Powell & Powell and W. L. Burnap for the petitioner.

The court of insolvency is purely statutory and its jurisdiction limited. It has no powers not conferred expressly, or by necessary implication. Its action must be confined to the particular matters and parties over which the law creating it has authorized it to act. Rhode Island v. Massachusetts, 12 Peters 657; Collamer v. Page, 35 Vt. 389.

The submission of the corporation could not confer jurisdiction. Consent may facilitate the functions of the court where the law confers jurisdiction, but cannot create jurisdiction.

This corporation could not have been compelled to submit, neither could it have proceeded by voluntary petition; which shows that the court had no jurisdiction.

George E. Lawrence and Joel C. Baker for the defendants. The question is, did the court have jurisdiction to adjudge this corporation an insolvent debtor.

The insolvency statute is merely a method for the collection of debts and one so much more equitable than the common law process that it should be favored. By coming into this State for the sale of its goods and the contraction of debts this corporation became subject to the jurisdiction of our courts and to their process for the collection of debts.

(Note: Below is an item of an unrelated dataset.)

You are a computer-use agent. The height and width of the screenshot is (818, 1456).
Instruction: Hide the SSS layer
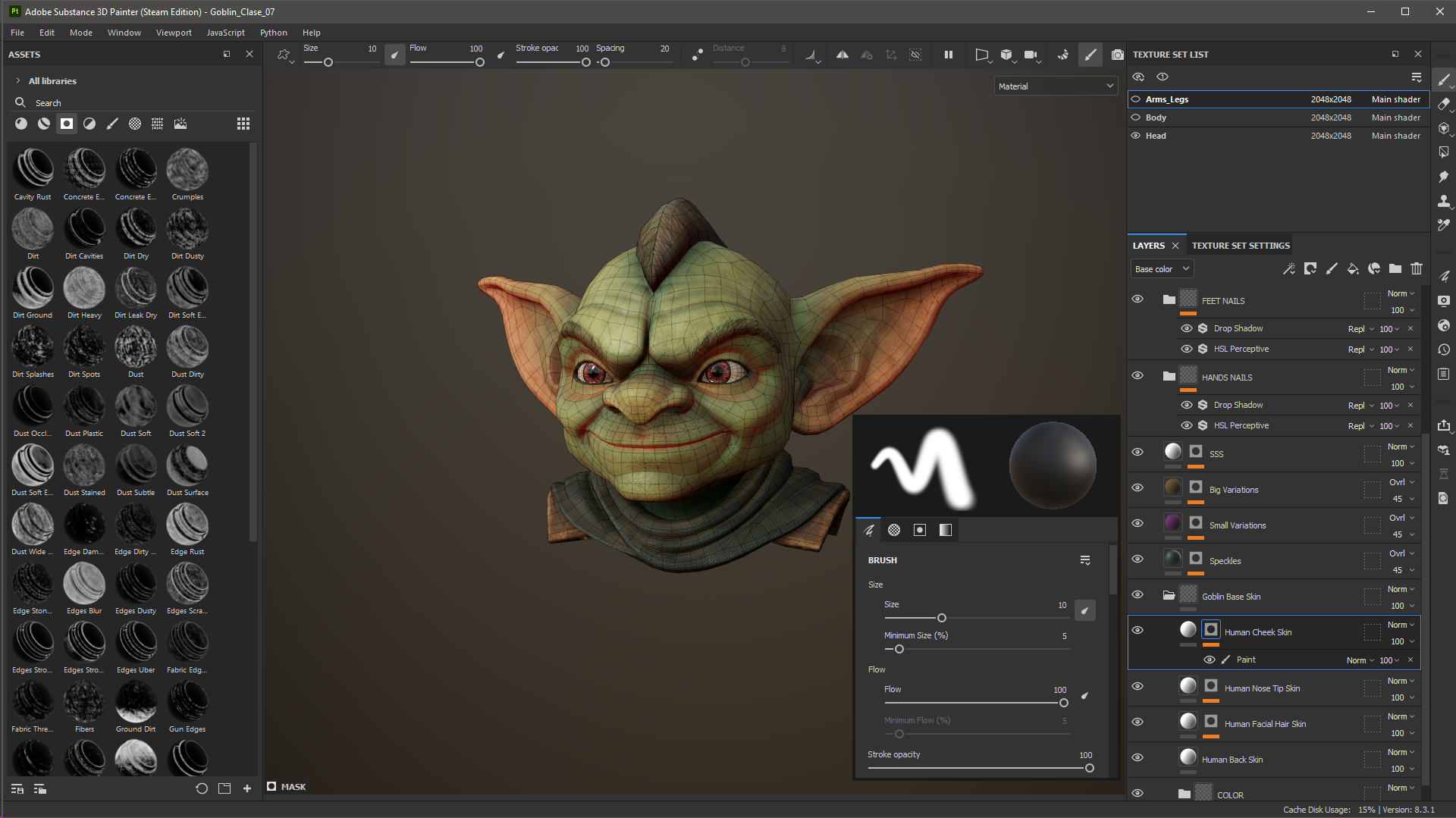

It is not required by the present statute that the person to be adjudged an insolvent debtor should be an inhabitant

of this State nor, if a corporation, that it should have been created by the laws of Vermont. In these respects the statute has been amended, obviously for the purpose of making it applicable to cases like the present. V. S. 2151, 2153, 2166.

TYLER, J. It appears by the agreed statement of facts that the Wood Mowing and Reaping Machine Company was a corporation created and existing under the laws of the state of New York, and having its manufactory and home office at Hoosic Falls in that state where its manufacturing was solely done. It had agents in each county in this State to whom it sent its machines for sale and whose sole duty was to sell, collect pay for and remit the amount to the company. Its product was disposed of in the same manner in nearly all the other states. It never had agents in this State other than those above described. In Dec. 1895, it had a large number of machines and proceeds of sales of machines to a considerable amount in the hands of its agents in Rutland and other counties in this State. The complainant, who resided in Chittenden county, had for a long time been a creditor of the company, and on December 26, 1895, brought a suit against it in that county, attached a large number of machines and summoned its agents as trustees. The company was then in the hands of receivers in the state of New York. In January, 1896, an officer of the company, who was also a receiver, consulted Geo. E. Lawrence, a lawyer of Rutland, about the complainant's suit and the rights of the parties, and said Lawrence advised the instituting of insolvency proceedings in the District of Rutland. One Parris became a petitioning creditor, the petition was served upon Lawrence, who, pursuant to his employment, appeared for the company, submitted to the jurisdiction and consented to the adjudication. The complainant had no knowledge of the proceedings until he was notified to appear and prove his claim.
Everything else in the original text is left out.